──────── STORED ROWS

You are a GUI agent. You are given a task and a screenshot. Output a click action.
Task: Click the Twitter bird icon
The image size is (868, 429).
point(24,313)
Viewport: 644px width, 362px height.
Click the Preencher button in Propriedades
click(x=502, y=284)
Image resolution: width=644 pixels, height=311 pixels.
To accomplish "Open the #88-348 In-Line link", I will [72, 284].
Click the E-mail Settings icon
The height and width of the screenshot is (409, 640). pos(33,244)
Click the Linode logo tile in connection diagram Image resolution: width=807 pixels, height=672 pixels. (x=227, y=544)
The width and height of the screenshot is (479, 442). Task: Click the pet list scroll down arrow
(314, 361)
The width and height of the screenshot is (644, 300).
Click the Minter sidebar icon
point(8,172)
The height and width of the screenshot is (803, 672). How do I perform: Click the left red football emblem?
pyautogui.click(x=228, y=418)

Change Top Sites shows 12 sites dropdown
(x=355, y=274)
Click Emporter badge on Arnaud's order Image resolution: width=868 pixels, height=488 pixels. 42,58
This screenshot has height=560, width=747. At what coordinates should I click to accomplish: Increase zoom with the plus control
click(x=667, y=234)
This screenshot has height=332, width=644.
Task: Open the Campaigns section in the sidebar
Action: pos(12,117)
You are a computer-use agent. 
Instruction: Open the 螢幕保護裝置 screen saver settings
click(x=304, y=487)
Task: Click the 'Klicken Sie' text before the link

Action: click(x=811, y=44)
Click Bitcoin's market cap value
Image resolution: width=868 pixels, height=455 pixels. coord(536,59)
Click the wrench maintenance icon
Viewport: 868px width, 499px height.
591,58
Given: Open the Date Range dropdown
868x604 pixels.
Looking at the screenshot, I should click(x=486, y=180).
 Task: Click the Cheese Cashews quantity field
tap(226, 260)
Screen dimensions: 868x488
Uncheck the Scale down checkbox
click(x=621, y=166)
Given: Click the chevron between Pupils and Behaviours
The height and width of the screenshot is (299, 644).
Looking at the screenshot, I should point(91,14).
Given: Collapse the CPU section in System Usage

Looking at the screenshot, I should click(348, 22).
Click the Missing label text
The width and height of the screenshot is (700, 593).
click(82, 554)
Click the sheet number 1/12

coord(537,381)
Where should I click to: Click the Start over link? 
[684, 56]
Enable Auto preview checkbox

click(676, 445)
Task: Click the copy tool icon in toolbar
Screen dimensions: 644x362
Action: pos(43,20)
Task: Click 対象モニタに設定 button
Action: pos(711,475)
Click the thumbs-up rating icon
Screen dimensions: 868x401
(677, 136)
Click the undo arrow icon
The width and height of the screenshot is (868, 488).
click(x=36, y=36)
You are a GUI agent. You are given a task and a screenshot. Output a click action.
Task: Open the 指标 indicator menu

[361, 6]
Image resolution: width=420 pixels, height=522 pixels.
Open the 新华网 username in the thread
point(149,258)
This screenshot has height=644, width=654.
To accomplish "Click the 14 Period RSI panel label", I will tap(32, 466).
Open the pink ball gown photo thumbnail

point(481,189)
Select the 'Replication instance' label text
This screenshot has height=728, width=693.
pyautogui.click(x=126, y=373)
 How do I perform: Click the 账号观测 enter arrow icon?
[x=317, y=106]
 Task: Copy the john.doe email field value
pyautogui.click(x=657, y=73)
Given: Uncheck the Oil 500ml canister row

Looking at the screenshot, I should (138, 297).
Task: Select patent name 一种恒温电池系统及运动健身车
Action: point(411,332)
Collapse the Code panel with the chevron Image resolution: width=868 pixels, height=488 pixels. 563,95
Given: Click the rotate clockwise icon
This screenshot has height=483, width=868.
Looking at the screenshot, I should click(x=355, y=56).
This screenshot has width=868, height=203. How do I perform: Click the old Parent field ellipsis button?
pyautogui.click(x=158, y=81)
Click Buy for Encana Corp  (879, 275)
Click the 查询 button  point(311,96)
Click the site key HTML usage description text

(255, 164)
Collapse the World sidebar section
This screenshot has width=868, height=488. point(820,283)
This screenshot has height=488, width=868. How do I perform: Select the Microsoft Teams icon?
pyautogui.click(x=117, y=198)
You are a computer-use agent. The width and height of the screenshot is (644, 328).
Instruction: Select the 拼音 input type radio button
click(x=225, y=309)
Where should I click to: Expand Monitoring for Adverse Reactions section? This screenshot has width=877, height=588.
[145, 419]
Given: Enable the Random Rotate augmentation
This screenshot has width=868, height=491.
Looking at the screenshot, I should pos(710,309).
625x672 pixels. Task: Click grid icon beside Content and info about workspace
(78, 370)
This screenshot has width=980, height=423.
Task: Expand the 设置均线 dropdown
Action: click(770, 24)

────────────────

_REQUIRED TASK_
Express the records starting with the line that contains "The width and height of the screenshot is (644, 300)." and going on through the line that contains "pyautogui.click(x=228, y=418)" as a two-column CSV with the header row instruction,location. Give one row per record, with its text under instruction and its answer under location, each in a single quoted field with line breaks turned into spaces.

_TASK OUTPUT_
instruction,location
"The width and height of the screenshot is (644, 300). Click the Minter sidebar icon","point(8,172)"
"The height and width of the screenshot is (803, 672). How do I perform: Click the left red football emblem?","pyautogui.click(x=228, y=418)"